November 11, 2018 | by Bob Weidner

Leaders Looking Over The Trenches

“Prepare for the unknown by studying how others in the past have coped with the unforeseeable and the unpredictable.” – General George S. Patton

I recently participated in a CEO leadership panel sponsored by CEO Magazine and the Thayer Leader Development Group (TLDG) at West Point. It was a vivid reminder that leadership is a lifelong journey. I’m back and although I’m still in a state of joy following our daughter’s wedding, with memories of her beauty and happiness etched deep, I still cannot get the image of the statue of General Patton out of my mind. (Lauren, knowing my love of history, will forgive me, I hope.)

This time wasn’t my first at West Point, but the retired full bird colonel and academy history professor who led us brought a deeper dimension of reflection than on previous tours of these hallowed grounds. He told us during our briefing to look closely at the statues because they would “talk to you.” The sculptors, he said, used their artistry to deliver messages from the leaders themselves. Standing at the bases of these works of art would tell us something about what each subject stood for, and what they endured.

The statue of Patton doesn’t depict an officer in starched uniform. Patton is presented as a soldier’s soldier. He’s in a worn leather jacket and boots, and looks haggard. Clearly, he has seen things on the front lines. It’s not just his clothes that tell the story, however. It’s his eyes. They aren’t cast downward; they are looking slightly over the observer, to the horizon.

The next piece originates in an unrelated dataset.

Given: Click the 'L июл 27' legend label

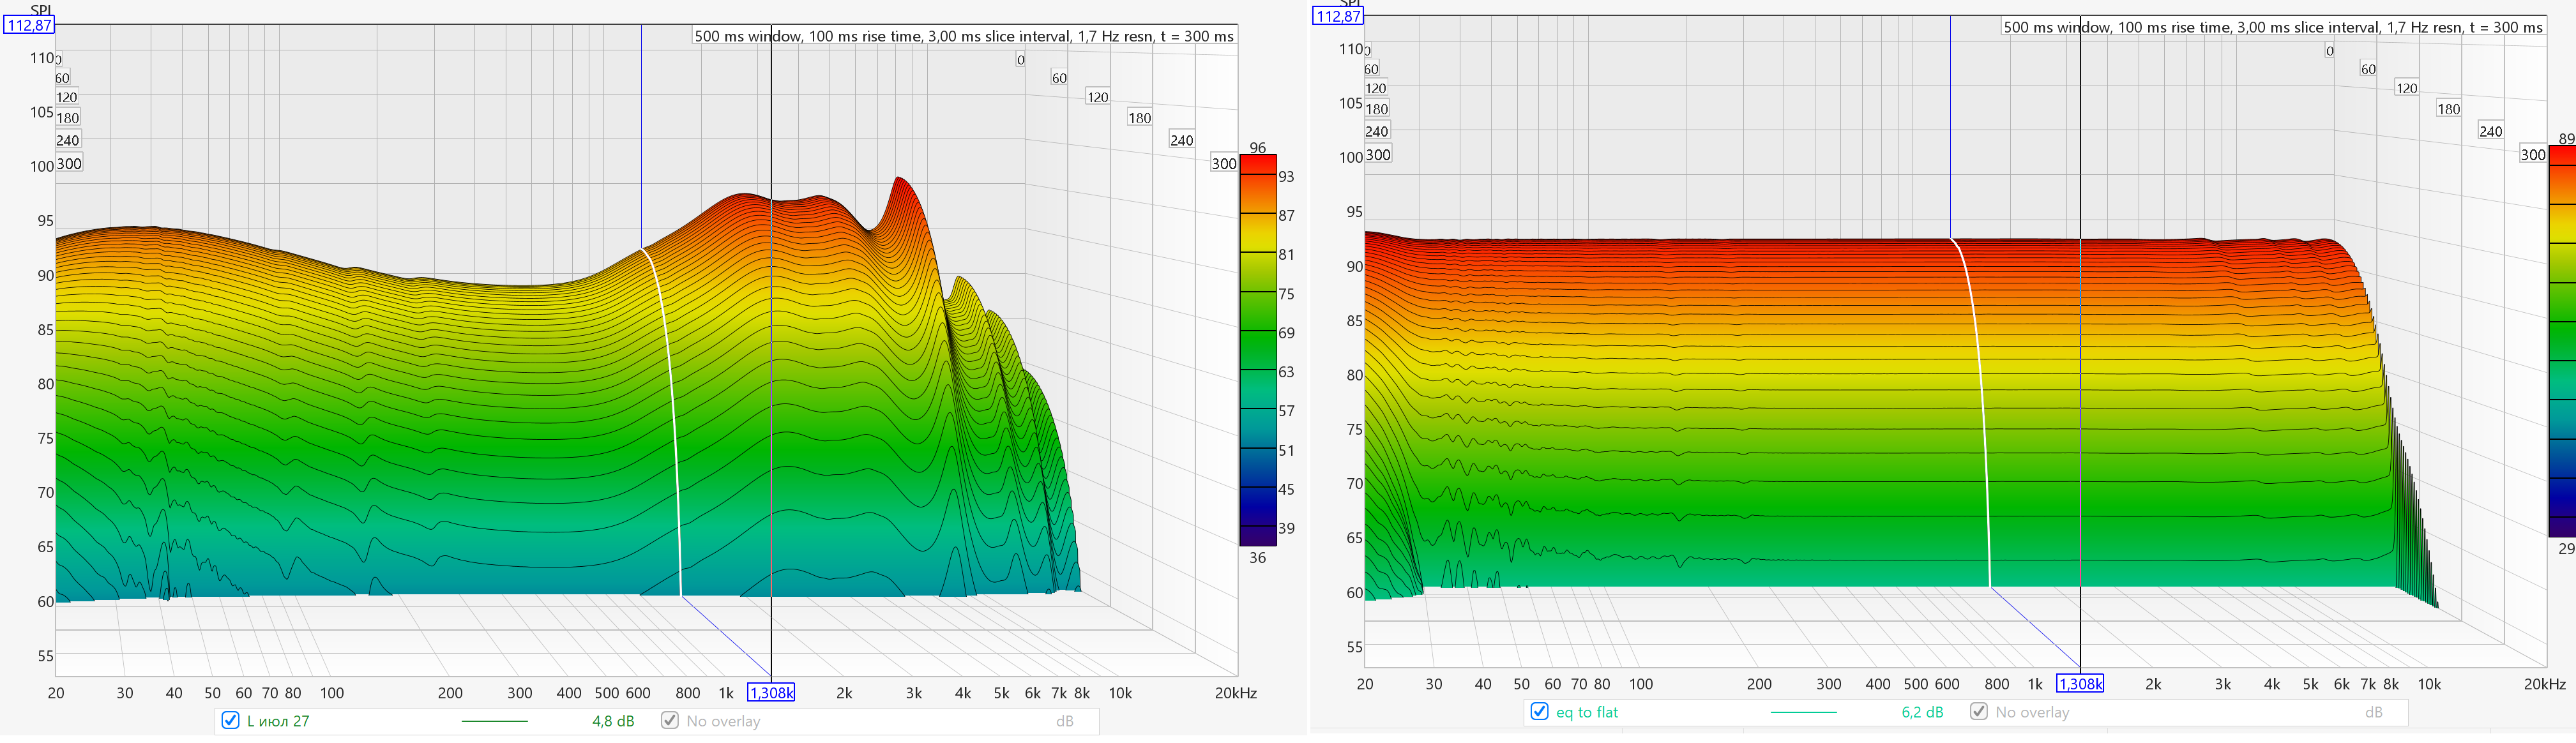Looking at the screenshot, I should coord(278,721).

Because that’s what generals—what leaders—do. They anticipate, and they strategize.  They have the uncanny ability to see over today’s situations and focus on what’s on the horizon. They incorporate what’s happening on the ground today into their plans for tomorrow. At our TLDG program, Battle Tested Leadership Principles for Metals Executives, a three-day session held at West Point and offered to all MSCI members, attendees learn from military leaders who have experience in volatile, uncertain, complex, and ambiguous situations because those are the situations where generals—leaders—are born. Participants in Battle Tested Leadership Principles engage with history while also learning to adapt to the disruptive forces challenging their preconceived notions of success and failure.

Back on my tour, I also learned how Patton embraced technology. Patton attended the Virginia Military Institute and West Point at the turn of the 20thcentury. He loved horses, so he endeavored to be a cavalryman.

Little did he know that the horse would not lead him to the majority of his victories.

One of Patton’s first theaters of battle was the Mexican Expedition in 1916. This operation was the first major U.S. military battle where automobiles were used. Patton also was part of the first U.S. tank operations in World War I and helped the U.S. Army develop its armored warfare doctrine. He didn’t get mired in the view he had envisioned for his career; he adapted.

On one of my recent travels I ran into an old friend who had just retired from the trucking industry. After we discussed his plans and our families, we got to talking about executive leadership. He said, “Leadership is defined by those who can look over the business instead of being consumed in the business.”

There are so many challenges consuming our industry today: unfair trade practices by countries including China; a deficit in skills needed for advanced manufacturing; technological disruption hastened by artificial intelligence, blockchain, and autonomous vehicles; and ongoing political turmoil and dissension. And it’s not just stock market volatility and input prices executives worry about. They also contend with threats of workplace violence and the fact that, as demonstrated in the beautiful city of Pittsburgh last month, there are individuals among us who still harbor deep and terrifying hatred against entire slices of humanity.

It is easy to become consumed. Like Patton, though, we can live in the trenches and look over them. Like Patton, we must develop skills to operate in volatile, uncertain, complex, rapidly changing, and ambiguous environments. We must learn how to make decisions with incomplete information. We must effectively manage risk, embrace change, and find ways to communicate strategy to our colleagues and our teammates. And we must, like our military academies, create structures that foster leaders, not followers.

As I was touring West Point this October my thoughts could not help but turn to the late Sen. John McCain. He was a Navy man, but he was a man in the mold of Patton. Sometimes brusque and often contrarian, he always was with and for his troops. No matter our political allegiance, we must honor the fact that McCain, when offered early release from Hanoi, refused. Later, McCain explained why. He said, “I knew that every prisoner the Vietnamese tried to break … would be taunted with the story of how an admiral’s son had gone home early …”

McCain saw past his own circumstances (torture) to understand its meaning. He was not only a leader as a result. He was a hero.

Patton said, “It is foolish and wrong to mourn the men who died. Rather we should thank God that such men lived.” As we approach our American Thanksgiving, I’m thankful for the men and women who made our history and who, like Patton and McCain, offered us such remarkable examples of leadership.